● **Document segment**
******************************
Webflux RestController unexpected 400 response with reused connection and incomplete expect-100 activity

[pivotal-Josh-Gainey]

We discovered a difference in behavior while using reactor-netty as a server compared to other servers such as tomcat or go http in regards to a specific scenario. The scenario is:

• client makes POST to server
• The request contains an Expect: 100-continue header and a content-length > 0
• The server responds with a status code before reading the body or closing the connection
• The next request on the same connection is immediately seen as malformed and response code 400 is returned to client.

The expect-100 header in an http request allows the server to validate headers before asking the client to proceed sending the request body. Once the server validates the headers it gives a 100 continue response back to client and the client continues sending the body.

What we observe is a client is reusing a keep-alive connection to the server. First request is a POST request and the response is unauthorized and given a 401 response. Since the 401 was returned to client and not a 100 continue then, the POST body is never sent from client to server. Due to the content-length specified in the POST request, the next bytes on the wire the server is looking for is the POST body - however its not the POST body but a completely new request and results in an immediate 400.
******************************
● **Recorded data**
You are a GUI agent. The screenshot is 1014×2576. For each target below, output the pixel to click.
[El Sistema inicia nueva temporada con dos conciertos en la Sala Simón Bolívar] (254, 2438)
******************************
● **Task set**
• 1. Reproduce the Webflux expect-100 report word for word, starting with "Webflux RestController unexpected" and going on through "returned to client.".
• 2. Pick up the Webflux expect-100 report after its last sentence and continue writing it.
The lines after the Webflux expect-100 report are separate material.

● **Responses by item number**
• 1.
Webflux RestController unexpected 400 response with reused connection and incomplete expect-100 activity

[pivotal-Josh-Gainey]

We discovered a difference in behavior while using reactor-netty as a server compared to other servers such as tomcat or go http in regards to a specific scenario. The scenario is:

• client makes POST to server
• The request contains an Expect: 100-continue header and a content-length > 0
• The server responds with a status code before reading the body or closing the connection
• The next request on the same connection is immediately seen as malformed and response code 400 is returned to client.

• 2.
To summarize it seems this issue is very specific to connection reuse and the expect-100 header in a request that contains payload and the server returns a non 100/200 status code prior to reading the rest of the body or closing the connection.

Per rfc https://www.rfc-editor.org/rfc/rfc9110#name-expect
"A server that responds with a final status code before reading the
entire message body SHOULD indicate in that response whether it
intends to close the connection or continue reading and discarding
the request message (see Section 6.6 of [RFC7230])."

Expected Behavior

The server should close the connection on a request that results in a non 200 status code that had expectations (such as expect 100)

Actual Behavior

The server returns a status code prior to sending a 100 response to the client and due to the content-length - the next bytes the server wants to read from the wire is the POST body payload but its a new request and results in immediate 400.

Steps to Reproduce

Repro steps are as follows:

1 - The code snippits/data relevant to app
2 - The commands to use over netcat while running the app on localhost:8080

In the following Controller, if you uncomment either of those lines - the app works as expected and no 400s will be observed.

#Controller

public final class Controller {
    @RequestMapping("/**")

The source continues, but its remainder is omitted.